Got a couple cornish hens on deck for roasting tomorrow. I've stuffed birds in the past with citrus, herbs, celery, etc, but the flavor has never come out. Frankly, I think its a waste of money and more of a presentation thing. Seasoning the outside is more important imo. Happy New Years and cheers to a better 2021!
I found ground pasture raised venison from New Zealand in the grocery store. Fucking delicious. I'll take this over beef any day.
What kind of deer? And how much per lb.
I'm mostly abstaining from meats, dairy, fish, etc. for health reasons, but in the store this evening, they had really plump little marbled lamb chops, and they'd knocked $2/lb off, so they were only $4.99/lb.
Had to score them, but they're for another day, when I suspect I'll do a light curry sauce, with veggies, sear the chops first, then make sure they are submerged in the 'sauce' and veggies, and simmer them for a bit. Perhaps have some with some dried garbanzos/rams' heads, soaked, boiled, drained, and lightly seasoned.

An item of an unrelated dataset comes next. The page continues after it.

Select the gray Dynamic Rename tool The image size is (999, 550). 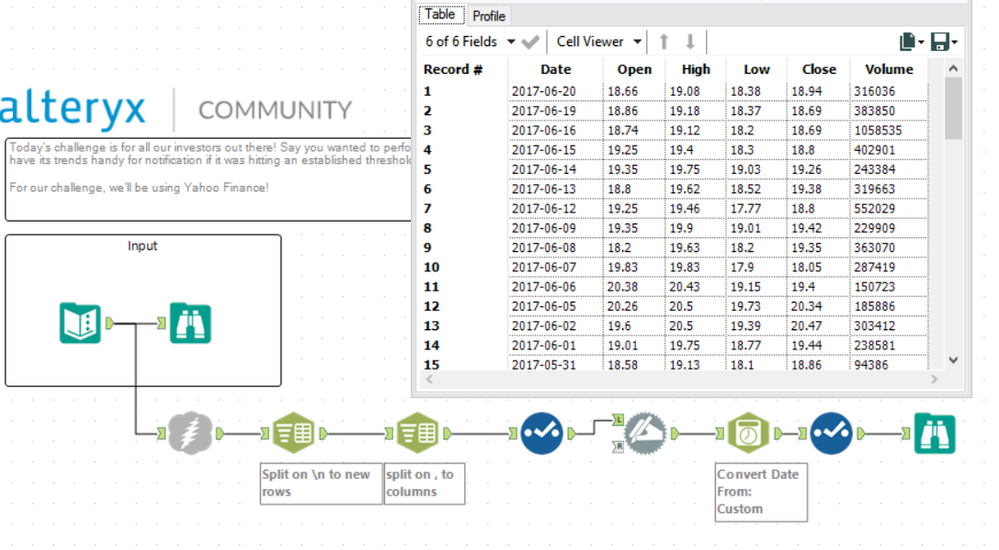pyautogui.click(x=645, y=433)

For tonight, it was vegan lentils in a chili and curry sauce. Very tasty, someone else made it, it was hot, and thereby suited the bill quite nicely.

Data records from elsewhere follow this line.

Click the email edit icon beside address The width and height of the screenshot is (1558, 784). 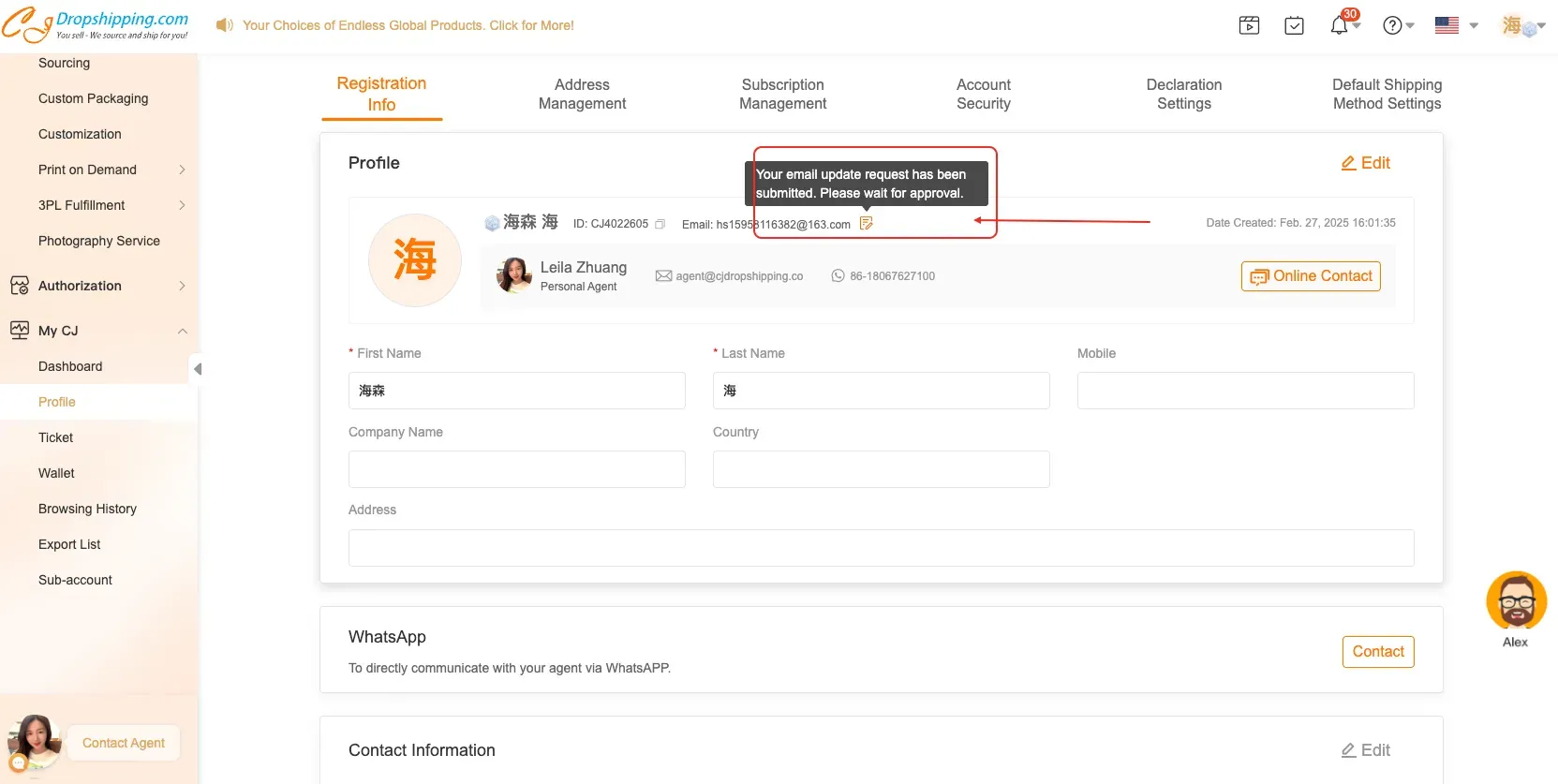point(867,224)
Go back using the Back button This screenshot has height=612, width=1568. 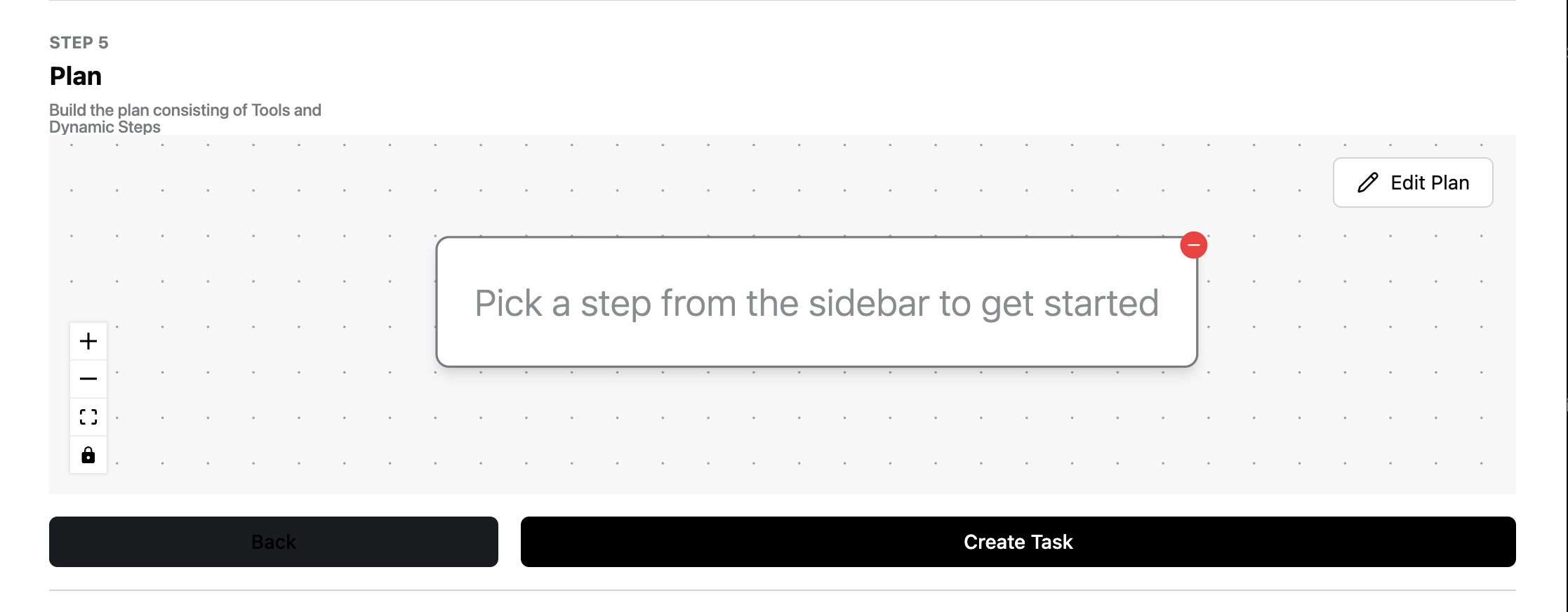tap(274, 542)
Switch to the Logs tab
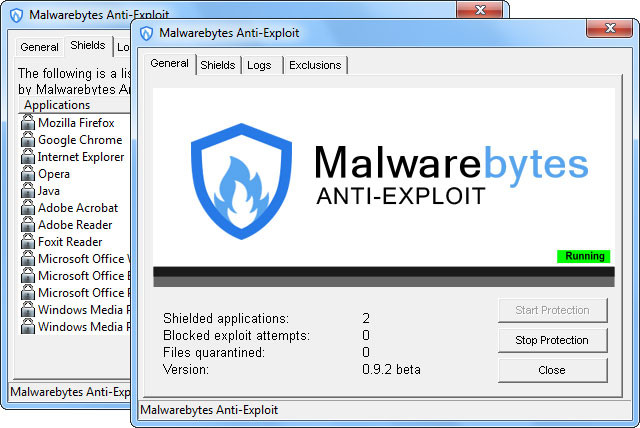This screenshot has width=640, height=428. point(259,65)
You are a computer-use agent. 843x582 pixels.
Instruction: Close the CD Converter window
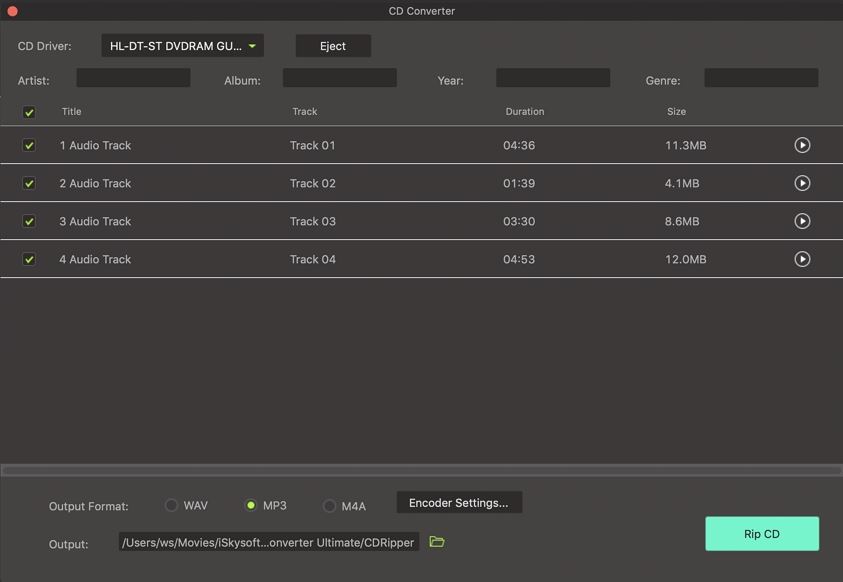tap(12, 11)
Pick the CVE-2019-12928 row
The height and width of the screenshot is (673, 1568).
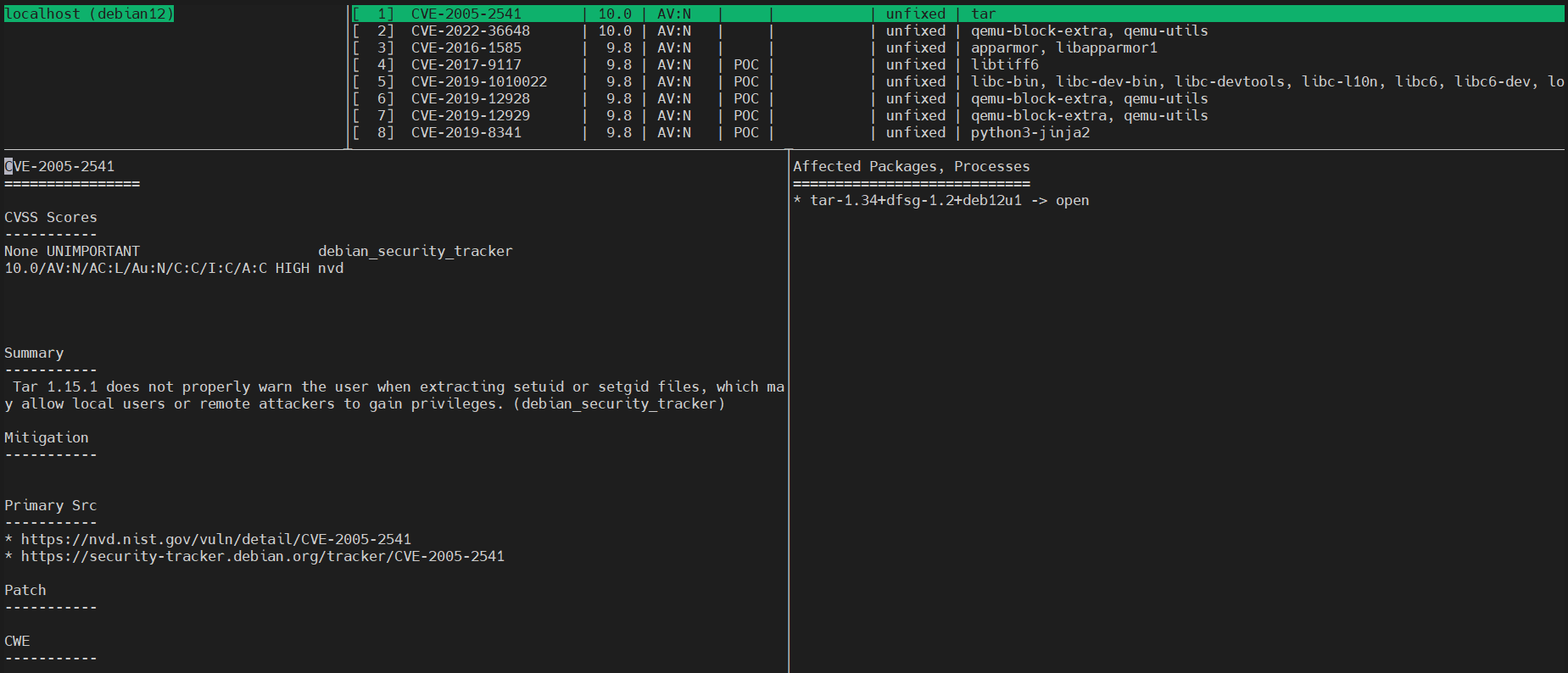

I threw out the package, so I'm not sure what kind of deer it was, but it was only $7.99, on sale for $6.99 - - much cheaper than what I pay for the ground bison. I've had wild venison many times, so I'm no stranger to the flavor and this stuff impressed me. 95% lean with no hormones or antibiotics.

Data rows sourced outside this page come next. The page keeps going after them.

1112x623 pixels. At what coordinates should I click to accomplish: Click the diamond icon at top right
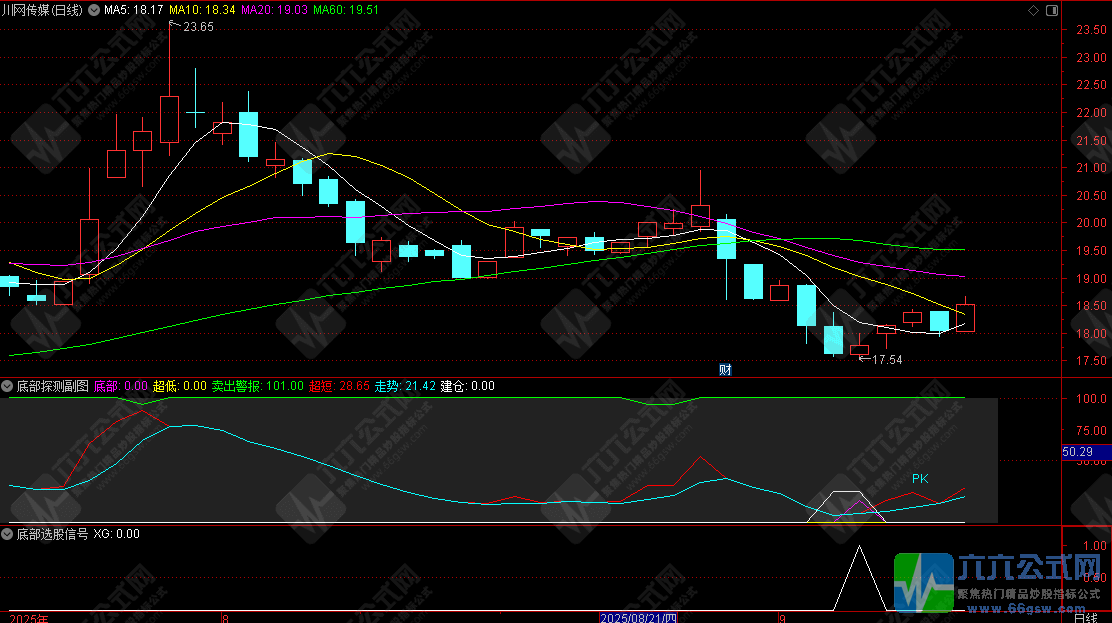[1033, 10]
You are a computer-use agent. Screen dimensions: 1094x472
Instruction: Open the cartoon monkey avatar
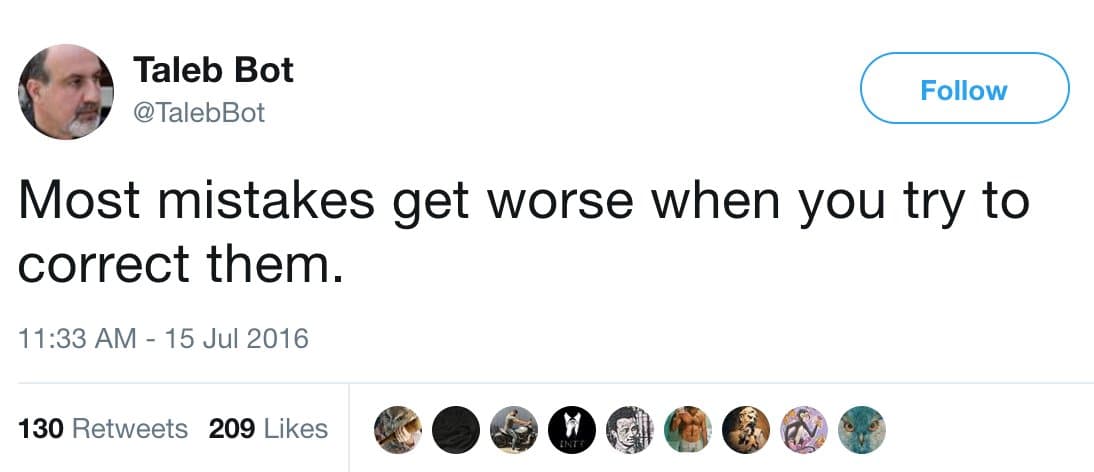(801, 427)
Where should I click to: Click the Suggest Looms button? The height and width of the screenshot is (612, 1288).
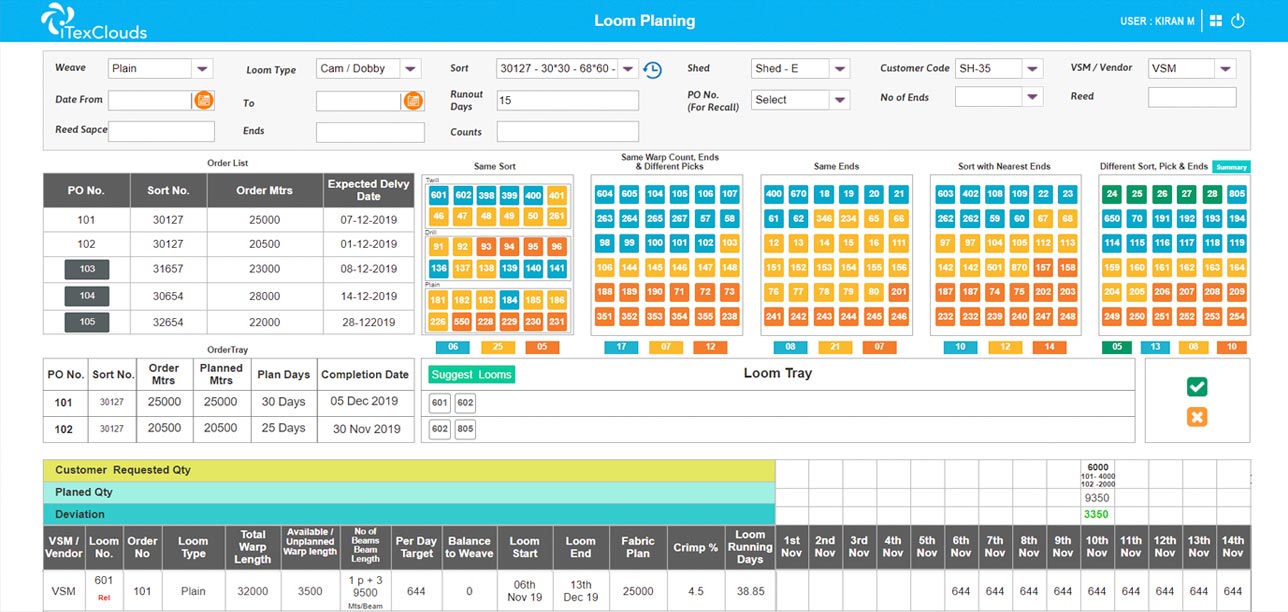click(471, 375)
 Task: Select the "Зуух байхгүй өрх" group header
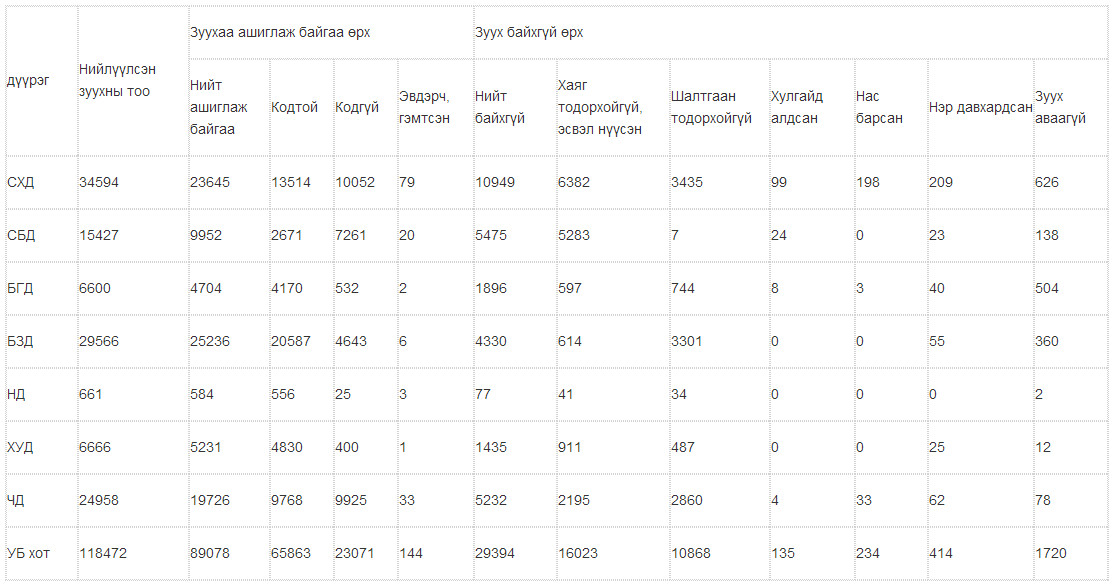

Gotta love the lamb. We had a leg on x-mas and I'm still thinking about it. And good for you for drastically reducing your meat intake. As someone who has had to make sacrifices in the food department for health reasons, I know it can be tough. Even though I quit plant based, I still try to include as much fiber as possible because its good for the gut! Fuck, I never thought eating could be so complicated lol.